The mayor? Why would Mayor Francis Delaney care about me?
Did I shoot him?
Think back, guy. What do you remember?
I remember…a murder. A college girl. University of Chicago, I think. Then…then what?
Then—nothing. Nothing but a fuzzy screen.
I remember Stewart…
…sometimes, during the worst parts, I’d rest my hand over his, and we wouldn’t look at each other…both of us holding back tears, too proud to admit it…
…the jokes…the old man laughing so hard he sounded like a busted car engine, like he was about to expel a lung…
…laughing so we wouldn’t cry…
I remember when it was over. Feeling like…
…like I wanted to die, too.
I don’t want to remember anymore. I don’t want to remember anything.
“What was that? Did you hear something? Was that…Billy?”
“Billy! Billy, can you hear me?”
I can hear you, Patti, but I want to go away now…
“Stewart,” says Goldie. “I thought I heard ‘Stewart.’ Who’s Stewart?”
“Stewart was the old guy in the hospital, remember? Back when Billy practically lived at Children’s Memorial—”
“Yeah, of course.”
“Stewart’s grandson was hit by a car. They waited together for weeks. They got real close.”
I don’t want to remember that…
“Billy, are you there, pal?”
“Billy, it’s me. It’s your sister. Can you hear me?”
“Hey, Brendan, it’s Goldie. We think maybe we heard Billy speak.

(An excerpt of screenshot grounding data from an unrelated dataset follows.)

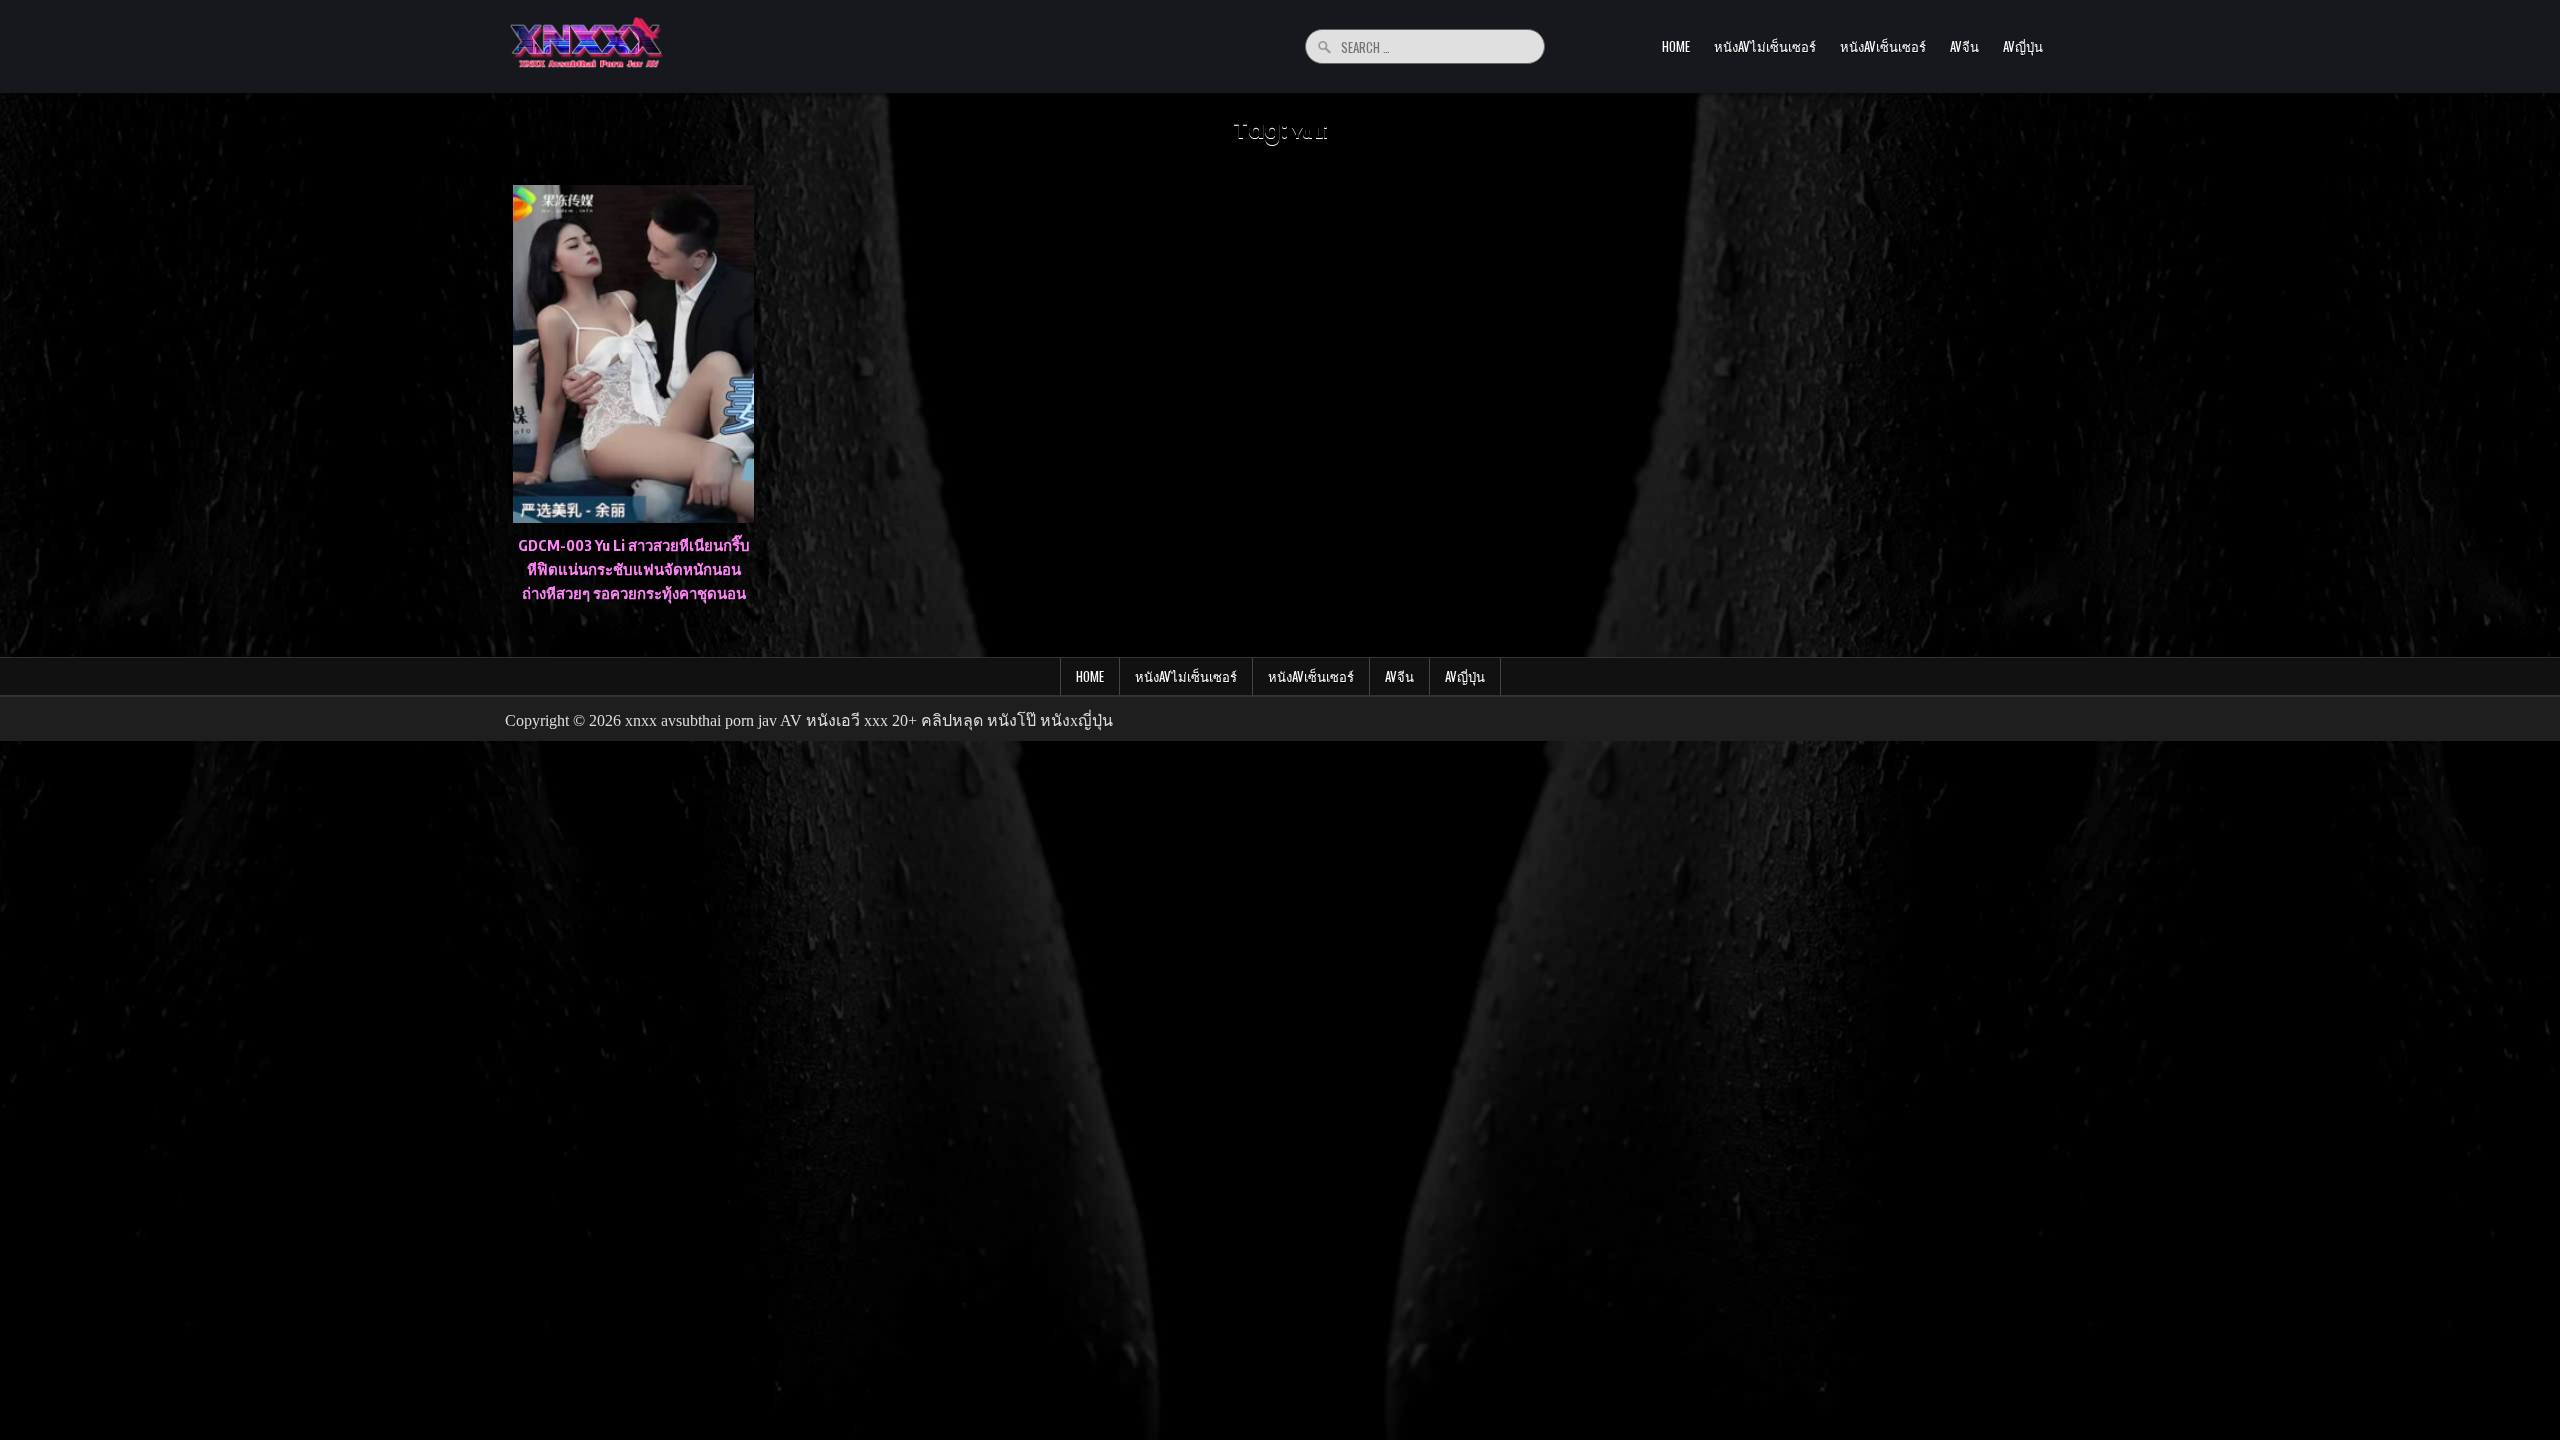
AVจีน (1964, 46)
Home (1676, 46)
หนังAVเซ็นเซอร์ (1883, 46)
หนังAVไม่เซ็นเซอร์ (1765, 46)
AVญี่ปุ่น (2023, 46)
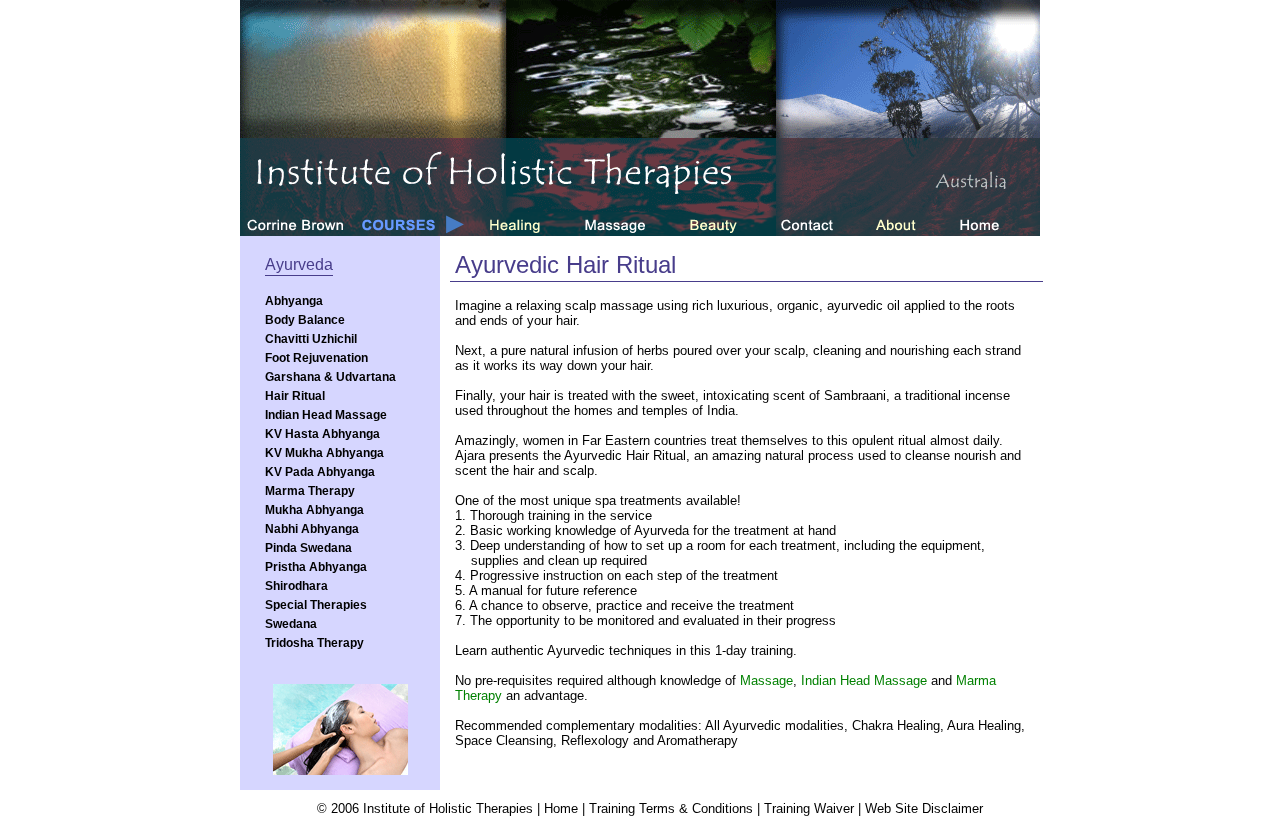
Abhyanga (294, 301)
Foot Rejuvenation (316, 358)
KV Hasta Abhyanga (322, 434)
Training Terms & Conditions (671, 808)
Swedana (291, 624)
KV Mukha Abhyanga (324, 453)
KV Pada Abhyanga (320, 472)
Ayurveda (299, 264)
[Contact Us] (819, 224)
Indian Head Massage (326, 415)
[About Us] (908, 224)
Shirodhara (296, 586)
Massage (766, 680)
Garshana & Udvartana (330, 377)
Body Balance (305, 320)
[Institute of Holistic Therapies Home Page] (995, 224)
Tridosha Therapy (314, 643)
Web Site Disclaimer (924, 808)
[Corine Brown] (295, 224)
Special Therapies (316, 605)
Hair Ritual (295, 396)
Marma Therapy (310, 491)
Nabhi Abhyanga (312, 529)
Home (561, 808)
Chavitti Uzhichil (311, 339)
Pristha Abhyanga (316, 567)
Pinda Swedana (308, 548)
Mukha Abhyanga (314, 510)
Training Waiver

Okay, hurry.”
“Billy, you need to come back to me. Please, Billy. You can do it.”
I don’t know how…I don’t know if I want to…
“Do it for me, Billy. I need you. We love you, Billy. The family’s all here. Brendan and Aiden are here. Dad’s here. Goldie’s here. Come back to us, Billy. We need you to come back.”
I feel something.
Patti’s tear on my cheek.
And light—blinding, searing light in my eyes.
Twenty-Three
“I KNEW it.” Patti’s eyes, welled with tears. “I knew you’d come back.”
My eyes moving slowly, as if filled with sand, around the room. Brendan and Aiden. Pop. Goldie. All of them surrounding me, each of them touching me, as if they want to embrace me warmly but at the same time recognize my fragility.